風もない、しんとした静寂に、不安が群雲のように湧き上がるのを感じた。
「……オニシバ。オニシバ、どこだ」
『ここにいやすぜ』
すぐそばに式神の声を聞き、ひとまず安心する。少し離れた場所に、自分の闘神機が転がっていたので、立ち上がり拾いに行った。霊体のオニシバが出てくる。
『怪我はありやせんかい』
「なんともない。ここはどこだ?」
『さァ、あっしにもとんと』
オニシバは腕を組み、あちこち見渡している。
『見覚えのある場所じゃァありやせんね』
タイザンもまた、落着かず辺りを見渡した。どうやってここまできたのだろう。自分は何をしていたのだろう。思い出せなかった。
「とりあえず……。とりあえずだ、オニシバ。ここから抜け出すぞ。歩けばどこかにつくはずだ」
『へい。ですが、どっちに行きやす?』
問われてタイザンはまた辺りを見渡した。右を向いても左を向いても、薄暗い森が広がっている。目標になりそうなものは何もない。
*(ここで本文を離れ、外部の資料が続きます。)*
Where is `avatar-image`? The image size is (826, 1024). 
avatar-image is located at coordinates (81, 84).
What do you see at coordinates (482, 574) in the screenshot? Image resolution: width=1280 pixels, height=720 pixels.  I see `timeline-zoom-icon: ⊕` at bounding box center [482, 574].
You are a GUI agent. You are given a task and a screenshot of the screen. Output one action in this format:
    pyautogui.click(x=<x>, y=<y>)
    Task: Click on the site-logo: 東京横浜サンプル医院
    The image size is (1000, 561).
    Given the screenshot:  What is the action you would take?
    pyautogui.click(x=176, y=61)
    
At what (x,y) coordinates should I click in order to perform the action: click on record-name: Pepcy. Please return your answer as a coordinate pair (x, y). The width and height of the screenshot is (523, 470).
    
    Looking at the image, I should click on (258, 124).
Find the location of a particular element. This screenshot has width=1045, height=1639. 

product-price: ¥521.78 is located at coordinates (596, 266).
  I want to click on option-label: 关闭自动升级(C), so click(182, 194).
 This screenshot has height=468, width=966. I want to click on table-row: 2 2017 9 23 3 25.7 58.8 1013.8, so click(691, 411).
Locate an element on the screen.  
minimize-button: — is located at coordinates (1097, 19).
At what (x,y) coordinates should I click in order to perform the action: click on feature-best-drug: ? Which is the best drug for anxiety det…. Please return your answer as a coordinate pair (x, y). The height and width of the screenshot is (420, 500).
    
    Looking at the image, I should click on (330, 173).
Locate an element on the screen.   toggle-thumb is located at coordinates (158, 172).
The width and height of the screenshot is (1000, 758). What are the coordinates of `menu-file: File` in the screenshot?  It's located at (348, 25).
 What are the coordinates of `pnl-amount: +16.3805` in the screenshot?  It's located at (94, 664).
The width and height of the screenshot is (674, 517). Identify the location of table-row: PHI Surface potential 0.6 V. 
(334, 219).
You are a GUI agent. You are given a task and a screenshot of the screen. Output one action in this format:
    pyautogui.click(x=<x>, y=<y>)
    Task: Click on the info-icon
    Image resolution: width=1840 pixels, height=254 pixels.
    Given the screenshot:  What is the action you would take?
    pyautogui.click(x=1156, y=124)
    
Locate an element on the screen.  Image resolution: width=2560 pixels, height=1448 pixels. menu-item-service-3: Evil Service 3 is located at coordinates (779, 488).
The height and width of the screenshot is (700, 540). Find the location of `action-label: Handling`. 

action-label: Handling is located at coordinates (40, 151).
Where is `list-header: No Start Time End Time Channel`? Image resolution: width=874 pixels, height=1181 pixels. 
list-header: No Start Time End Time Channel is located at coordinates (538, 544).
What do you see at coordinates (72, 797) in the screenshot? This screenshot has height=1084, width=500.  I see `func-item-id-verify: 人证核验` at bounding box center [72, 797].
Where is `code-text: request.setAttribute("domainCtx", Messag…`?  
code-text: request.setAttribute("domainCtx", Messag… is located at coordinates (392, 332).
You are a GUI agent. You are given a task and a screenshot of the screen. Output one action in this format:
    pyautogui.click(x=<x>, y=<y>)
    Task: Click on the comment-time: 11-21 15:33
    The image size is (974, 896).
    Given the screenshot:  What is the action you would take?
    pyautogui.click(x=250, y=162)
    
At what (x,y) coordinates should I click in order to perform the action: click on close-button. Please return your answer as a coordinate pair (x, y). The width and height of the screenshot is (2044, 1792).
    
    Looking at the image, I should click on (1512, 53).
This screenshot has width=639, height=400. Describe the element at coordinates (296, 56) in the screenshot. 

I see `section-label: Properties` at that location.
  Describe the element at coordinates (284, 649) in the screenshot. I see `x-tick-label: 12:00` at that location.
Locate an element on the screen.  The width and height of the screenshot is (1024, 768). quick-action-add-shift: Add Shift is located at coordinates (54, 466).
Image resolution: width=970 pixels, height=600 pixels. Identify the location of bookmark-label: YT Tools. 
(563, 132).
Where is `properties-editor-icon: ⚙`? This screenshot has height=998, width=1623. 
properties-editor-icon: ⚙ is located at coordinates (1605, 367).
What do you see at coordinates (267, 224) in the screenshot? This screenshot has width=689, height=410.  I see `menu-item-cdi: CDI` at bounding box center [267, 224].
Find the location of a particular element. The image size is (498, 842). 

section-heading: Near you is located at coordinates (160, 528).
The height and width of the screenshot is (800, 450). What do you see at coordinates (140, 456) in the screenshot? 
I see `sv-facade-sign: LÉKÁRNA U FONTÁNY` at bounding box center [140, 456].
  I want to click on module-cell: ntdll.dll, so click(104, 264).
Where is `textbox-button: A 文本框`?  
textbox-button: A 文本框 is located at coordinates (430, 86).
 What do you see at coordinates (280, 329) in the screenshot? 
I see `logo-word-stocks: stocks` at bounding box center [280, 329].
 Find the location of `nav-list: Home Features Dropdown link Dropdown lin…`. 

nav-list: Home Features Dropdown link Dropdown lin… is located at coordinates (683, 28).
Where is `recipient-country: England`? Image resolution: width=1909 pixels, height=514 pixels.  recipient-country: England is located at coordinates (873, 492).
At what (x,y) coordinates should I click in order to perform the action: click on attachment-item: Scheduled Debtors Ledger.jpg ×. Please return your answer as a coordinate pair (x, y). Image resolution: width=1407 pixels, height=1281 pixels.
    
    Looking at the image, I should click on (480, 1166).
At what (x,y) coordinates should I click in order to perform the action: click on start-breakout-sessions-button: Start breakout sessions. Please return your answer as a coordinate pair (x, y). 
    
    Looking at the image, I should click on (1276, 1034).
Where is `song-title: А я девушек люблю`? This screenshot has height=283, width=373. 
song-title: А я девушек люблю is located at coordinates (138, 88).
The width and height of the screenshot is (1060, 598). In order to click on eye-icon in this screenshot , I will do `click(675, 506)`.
「オニシバ、降神するから木に登って、森の周りの様子を見て来い。あと、太陽の位置だ」
そして闘神機を構えた瞬間――――。
何かが、木陰の向こうを走っていった。
人のようにも見えた。そうではないようにも見えた。ただ、タイザンから遠ざかる方へ、薄ぼんやりとした萌黄の輪郭が一心に走っていった。
タイザンははじかれたように駆け出した。
「待て!」
『どうしたんですかい、ダンナ』
オニシバが引き止めるように言ったが、タイザンの耳には届かなかった。
―――あれを追わなくては。追いつかなければ。
地を蹴り、タイザンは走った。辺りには風もなく、足跡はそのまま土の上に残った。